Il telaio a mano si usava in Cina e in Medio Oriente in tempi molto antichi, prima che in Europa. Oggi è largamente diffuso nei paesi in via di sviluppo, mentre nei paesi industrializzati si usa soltanto per la produzione di tessuti pregiati, come quelli per l’arredamento di interni.

Il telaio a mano è costituito da una struttura di legno che sostiene le parti mobili. I fili di ordito sono paralleli al terreno, avvolti su un tamburo posto sulla parte posteriore del telaio, che li tiene in tensione. Ciascun filo passa attraverso un occhiello posto al centro di un filo verticale, detto liccio; gruppi di licci sono collegati a una struttura di legno o di metallo, chiamata arcata, che li alza o li abbassa in un’unica operazione.

Nel telaio a mano l’inserzione della trama è eseguita manualmente, dal tessitore che passa la navetta contenente un rocchetto di filo di trama attraverso il passo dell’ordito.
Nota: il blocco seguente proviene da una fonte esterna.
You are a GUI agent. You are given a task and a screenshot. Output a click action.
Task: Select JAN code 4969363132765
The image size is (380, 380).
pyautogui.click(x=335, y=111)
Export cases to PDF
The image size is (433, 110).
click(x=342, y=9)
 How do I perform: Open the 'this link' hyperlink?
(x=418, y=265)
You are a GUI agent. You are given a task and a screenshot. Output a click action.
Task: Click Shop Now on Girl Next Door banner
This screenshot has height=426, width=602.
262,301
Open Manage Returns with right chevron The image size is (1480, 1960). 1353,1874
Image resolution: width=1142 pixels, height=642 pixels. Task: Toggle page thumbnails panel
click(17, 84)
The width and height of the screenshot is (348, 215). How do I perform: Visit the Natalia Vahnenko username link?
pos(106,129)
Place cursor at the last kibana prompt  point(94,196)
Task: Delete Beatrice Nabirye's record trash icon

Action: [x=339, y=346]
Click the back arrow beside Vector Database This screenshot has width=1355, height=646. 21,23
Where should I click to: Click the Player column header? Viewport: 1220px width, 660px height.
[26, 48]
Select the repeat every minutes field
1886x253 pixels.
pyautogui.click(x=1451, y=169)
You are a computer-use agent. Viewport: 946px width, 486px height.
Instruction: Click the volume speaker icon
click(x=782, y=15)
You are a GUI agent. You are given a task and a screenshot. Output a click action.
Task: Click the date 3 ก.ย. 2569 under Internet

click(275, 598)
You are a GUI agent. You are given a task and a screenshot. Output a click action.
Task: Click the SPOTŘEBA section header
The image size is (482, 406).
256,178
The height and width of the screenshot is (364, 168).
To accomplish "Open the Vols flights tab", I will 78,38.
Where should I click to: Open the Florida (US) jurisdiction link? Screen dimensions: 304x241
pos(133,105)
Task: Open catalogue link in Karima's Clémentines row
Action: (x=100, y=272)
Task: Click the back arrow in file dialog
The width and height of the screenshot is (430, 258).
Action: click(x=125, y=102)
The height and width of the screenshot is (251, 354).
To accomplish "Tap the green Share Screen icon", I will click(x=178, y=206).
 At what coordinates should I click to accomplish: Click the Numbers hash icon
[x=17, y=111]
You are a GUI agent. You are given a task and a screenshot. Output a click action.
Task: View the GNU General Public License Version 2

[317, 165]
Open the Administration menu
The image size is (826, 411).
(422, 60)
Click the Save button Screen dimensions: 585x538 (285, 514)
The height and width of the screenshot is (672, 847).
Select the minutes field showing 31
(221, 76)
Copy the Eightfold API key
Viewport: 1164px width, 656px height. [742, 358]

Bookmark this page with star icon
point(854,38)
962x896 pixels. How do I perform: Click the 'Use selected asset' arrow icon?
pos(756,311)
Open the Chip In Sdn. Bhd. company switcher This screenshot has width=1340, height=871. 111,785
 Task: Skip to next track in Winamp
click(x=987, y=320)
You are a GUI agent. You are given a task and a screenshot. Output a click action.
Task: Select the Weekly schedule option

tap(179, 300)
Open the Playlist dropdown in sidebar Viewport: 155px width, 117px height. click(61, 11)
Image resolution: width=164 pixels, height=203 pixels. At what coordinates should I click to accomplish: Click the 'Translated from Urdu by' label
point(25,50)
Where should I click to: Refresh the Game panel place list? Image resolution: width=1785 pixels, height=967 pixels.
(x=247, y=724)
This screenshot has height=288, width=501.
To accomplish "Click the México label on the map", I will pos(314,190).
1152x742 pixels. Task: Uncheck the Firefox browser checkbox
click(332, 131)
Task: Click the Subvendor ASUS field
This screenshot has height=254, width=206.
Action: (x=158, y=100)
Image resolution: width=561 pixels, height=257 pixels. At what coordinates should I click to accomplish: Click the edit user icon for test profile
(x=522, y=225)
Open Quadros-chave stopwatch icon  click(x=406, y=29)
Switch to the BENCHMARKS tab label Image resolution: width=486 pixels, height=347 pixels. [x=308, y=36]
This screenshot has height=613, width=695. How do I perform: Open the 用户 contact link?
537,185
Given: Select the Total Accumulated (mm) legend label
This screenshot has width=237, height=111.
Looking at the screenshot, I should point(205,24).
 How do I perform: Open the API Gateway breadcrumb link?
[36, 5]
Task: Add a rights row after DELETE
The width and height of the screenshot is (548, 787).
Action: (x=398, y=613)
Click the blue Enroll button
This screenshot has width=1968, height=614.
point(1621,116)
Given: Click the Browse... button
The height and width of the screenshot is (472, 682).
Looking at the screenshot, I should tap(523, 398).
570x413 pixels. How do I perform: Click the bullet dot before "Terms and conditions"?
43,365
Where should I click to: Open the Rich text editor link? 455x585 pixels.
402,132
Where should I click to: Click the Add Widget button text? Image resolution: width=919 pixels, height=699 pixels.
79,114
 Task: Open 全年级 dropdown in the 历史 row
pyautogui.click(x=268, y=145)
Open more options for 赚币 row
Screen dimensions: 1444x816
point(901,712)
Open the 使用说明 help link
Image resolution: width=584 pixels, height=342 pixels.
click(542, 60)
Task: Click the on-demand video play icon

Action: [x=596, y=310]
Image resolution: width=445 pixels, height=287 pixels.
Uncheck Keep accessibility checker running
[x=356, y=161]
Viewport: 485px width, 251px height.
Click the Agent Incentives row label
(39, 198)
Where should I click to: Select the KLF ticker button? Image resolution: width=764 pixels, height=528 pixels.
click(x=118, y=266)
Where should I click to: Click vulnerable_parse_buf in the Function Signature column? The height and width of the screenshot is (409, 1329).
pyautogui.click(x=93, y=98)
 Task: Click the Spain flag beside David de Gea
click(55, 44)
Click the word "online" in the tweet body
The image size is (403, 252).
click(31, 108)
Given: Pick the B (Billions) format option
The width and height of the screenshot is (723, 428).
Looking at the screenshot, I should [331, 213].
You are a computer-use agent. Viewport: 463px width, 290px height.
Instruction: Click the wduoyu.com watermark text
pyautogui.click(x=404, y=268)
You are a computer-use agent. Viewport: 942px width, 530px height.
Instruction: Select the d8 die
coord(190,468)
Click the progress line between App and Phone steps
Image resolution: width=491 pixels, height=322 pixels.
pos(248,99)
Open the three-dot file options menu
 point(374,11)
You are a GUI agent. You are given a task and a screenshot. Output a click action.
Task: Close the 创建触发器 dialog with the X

Dopo ciascun passaggio, il filo di trama viene battuto su quello precedente, spostando un pettine dai denti molto stretti, quindi viene modificato il passo dell’ordito, abbassando i licci che erano stati sollevati e sollevando quelli che erano stati abbassati.

Il primo passo verso la meccanizzazione del telaio fu la navetta volante, brevettata nel 1733 dall’inventore britannico John Kay: un meccanismo a leva guidava la navetta lungo un binario, aumentando considerevolmente la velocità di tessitura.